Filename: 302-padding-machines-for-onion-clients.txt
Title: Hiding onion service clients using padding
Author: George Kadianakis, Mike Perry
Created: Thursday 16 May 2019
Status: Closed
Implemented-In: 0.4.1.1-alpha
NOTE: Please look at section 3 of padding-spec.txt now, not this document.
0. Overview
Tor clients use "circuits" to do anonymous communications. There are various
types of circuits. Some of them are for navigating the normal Internet,
others are for fetching Tor directory information, others are for connecting
to onion services, while others are simply for measurements and testing.

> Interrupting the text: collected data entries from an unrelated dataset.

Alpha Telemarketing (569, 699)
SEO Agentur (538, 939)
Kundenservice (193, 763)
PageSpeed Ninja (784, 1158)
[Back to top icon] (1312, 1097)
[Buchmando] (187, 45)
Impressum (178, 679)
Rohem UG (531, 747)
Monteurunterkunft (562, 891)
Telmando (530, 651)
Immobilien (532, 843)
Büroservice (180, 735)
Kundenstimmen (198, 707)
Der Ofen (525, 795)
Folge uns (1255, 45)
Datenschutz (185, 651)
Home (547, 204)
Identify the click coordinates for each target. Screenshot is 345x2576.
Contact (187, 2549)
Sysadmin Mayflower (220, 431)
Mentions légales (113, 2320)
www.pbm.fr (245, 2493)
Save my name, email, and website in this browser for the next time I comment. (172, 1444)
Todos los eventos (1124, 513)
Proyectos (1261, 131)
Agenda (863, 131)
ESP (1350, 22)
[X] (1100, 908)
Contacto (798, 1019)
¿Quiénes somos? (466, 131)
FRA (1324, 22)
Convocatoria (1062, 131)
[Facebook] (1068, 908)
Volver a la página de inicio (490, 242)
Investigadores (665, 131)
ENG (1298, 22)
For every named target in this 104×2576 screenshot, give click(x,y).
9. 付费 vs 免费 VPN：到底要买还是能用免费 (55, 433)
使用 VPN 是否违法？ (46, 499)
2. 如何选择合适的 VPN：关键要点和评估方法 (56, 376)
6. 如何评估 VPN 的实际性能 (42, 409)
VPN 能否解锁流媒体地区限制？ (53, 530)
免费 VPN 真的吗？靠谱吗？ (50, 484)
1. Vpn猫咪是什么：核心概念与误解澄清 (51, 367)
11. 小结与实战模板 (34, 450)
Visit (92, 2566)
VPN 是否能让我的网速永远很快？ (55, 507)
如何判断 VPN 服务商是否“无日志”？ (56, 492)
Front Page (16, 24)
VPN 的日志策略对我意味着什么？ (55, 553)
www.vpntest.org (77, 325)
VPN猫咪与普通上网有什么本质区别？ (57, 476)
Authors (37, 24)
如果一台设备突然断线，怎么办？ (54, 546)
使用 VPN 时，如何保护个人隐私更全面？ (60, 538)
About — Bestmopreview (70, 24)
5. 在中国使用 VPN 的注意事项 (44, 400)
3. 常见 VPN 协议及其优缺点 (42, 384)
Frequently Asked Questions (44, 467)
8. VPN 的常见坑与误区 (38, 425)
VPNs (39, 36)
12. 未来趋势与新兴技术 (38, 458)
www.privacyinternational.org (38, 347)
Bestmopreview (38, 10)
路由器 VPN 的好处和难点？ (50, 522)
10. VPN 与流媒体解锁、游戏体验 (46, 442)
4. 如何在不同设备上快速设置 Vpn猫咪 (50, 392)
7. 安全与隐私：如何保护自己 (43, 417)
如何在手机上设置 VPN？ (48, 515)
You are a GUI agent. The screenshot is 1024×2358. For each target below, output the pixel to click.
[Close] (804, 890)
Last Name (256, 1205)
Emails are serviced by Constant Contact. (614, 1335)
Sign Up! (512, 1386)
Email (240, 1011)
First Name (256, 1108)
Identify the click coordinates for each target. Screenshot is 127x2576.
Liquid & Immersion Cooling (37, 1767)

It's currently possible for MITM type of adversaries (like tor-network-level
and local-area-network adversaries) to distinguish Tor circuit types from
each other using a wide array of metadata and distinguishers.
In this proposal, we study various techniques that can be used to
distinguish client-side onion service circuits and provide WTF-PAD circuit
padding machines (using prop#254) to hide them against certain adversaries.
1. Motivation
We are writing this proposal for various reasons:
1) We believe that in an ideal setting MITM adversaries should not be able
to distinguish circuit types by inspecting traffic. Tor traffic should
look amorphous to an outside observer to maximize uncertainty and
anonymity properties.
Client-side onion service circuits are an easy target for this proposal,
because we believe we can improve their privacy with low bandwidth
overhead.
2) We want to start experimenting with the WTF-PAD subsystem of Tor, and
this use-case provides us with a good testbed.
3) We hope that by actually starting to use the WTF-PAD subsystem of Tor, we
will encourage more researchers to start experimenting with it.
2. Scope of the proposal [SCOPE]
Given the above, this proposal sets forth to use the WTF-PAD system to hide
client-side onion service circuits against the classifiers of paper by Kwon
et al. above.
By client-side onion service circuits we refer to these two types of circuits:
- Client-side introduction circuits: Circuit from client to the introduction point
- Client-side rendezvous circuits: Circuit from client to the rendezvous point
Service-side onion service circuits are not in scope for this proposal, and
this is because hiding those would require more bandwidth and also more
advanced WTF-PAD features.
Furthermore, this proposal only aims to cloak the naive distinguishing
features mentioned in the [KNOWN_DISTINGUISHERS] section, and can by no
means guarantee that client-side onion service circuits are totally
indistinguishable by other means.
The machines specified in this proposal are meant to be lightweight and
created for a specific purpose. This means that they can be easily extended
with additional states to do more advanced hiding.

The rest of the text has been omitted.